Document section –
****************
During the summer of 2017/2018 we had the addition of some family members as they joined us for adventures on the high seas and touring New Zealand. Bo and Selina, Thomas’ nephew and niece from Germany arrived once we returned to New Zealand from Fiji.

It was lovely having the family on board

We picked them up in Auckland and they mainly slept the way up to Whangarei where we had the boat moored. We began with some land tours, as Selina was going off on her own and Bo was remaining with us for the summer. It was like we’d given birth to an instant teenager.

Selina pointing at Mt Mania and explaining how she nearly died reaching the summit

 

Our journey up to Cape Reinga was exciting as we decided to take the Cape Runner up along the beach. I highly recommend this tour. It’s extremely reasonably priced and they are a great family outfit. We even saw whales breaching off the coast as we stopped for a break.

Cape Reinga

 

Sand tobogganing wasn’t on my agenda so I was just the photographer. Everyone came back covered in sand and a bit exhausted.

Lots of work getting up the hill and then it was over so quickly

 

Haruru Falls near Paihia on the way up to the cape.

Cape Reinga never fails to impress. The blue and green waters of the Pacific Ocean and Tasman sea meet. On a rough day, it gets quite impressive. We had a beautiful calm day to view on our visit.

Swamp Kauri is an interesting phenomenon. These ancient trees have fallen into swamps and have been preserved. The patterns contained within display nature’s beauty. We visited a sales area. I’ve had a ‘treasure chest’ made for William out of it.

Visiting the Swamp Kauri cafe and showroom

We sailed in the Bay of Islands for a while, meeting up with our friends from Family Circus. We also got a visit from Jakob, our young friend who helped me in Fiji when I injured my hip flexor.  From there, we had an epic time in the Poor Knights, a marine reserve off the coast of New Zealand that gets remnants of the East Australian Current. This brings warmer waters and unusual species to the coastal islands. Bo and Jakob enjoyed a free diving lesson from Chris and Thomas was teaching Bo to dive. We had an awesome time out there. Jakob’s talents as a musician, were an added bonus. We had many nights of entertainment with Chris and Sayo on Family Circus.

Bo getting ready to dive

Four calm days at the Poor Knights was a bonus as we headed further out to Great Barrier Island. Great Barrier, affectionately known as ‘The Barrier’, is a beautiful volcanic island off the coast of Auckland. Here we found fish and wildlife in abundance.

Jakob during a hike on Great Barrier Island

 

The hikes offered a new view of another bay with every ascent. Kingfish was in abundance and Chris enjoyed using his freediving skills to hunt these huge fish. Sashimi was on the menu quite a few times.
****************
Task directions –
Name every person mentioned by name in the New Zealand travel text. The data after this point comes from a separate source and has no link to the New Zealand travel text.

Source excerpt –
****************
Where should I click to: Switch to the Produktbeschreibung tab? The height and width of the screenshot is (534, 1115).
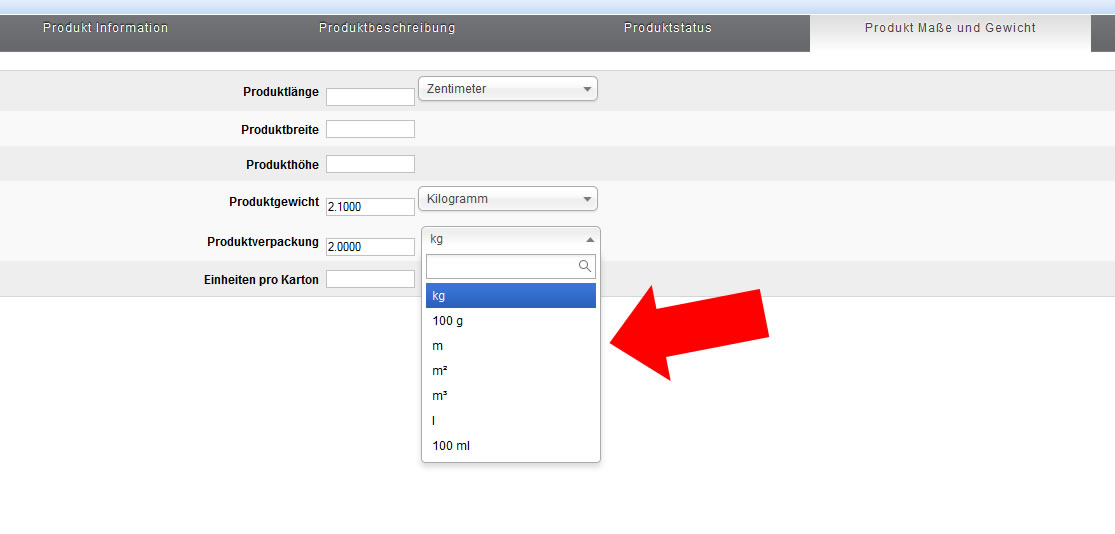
****************
Task result –
Bo, Selina, Thomas, William, Jakob, Chris, Sayo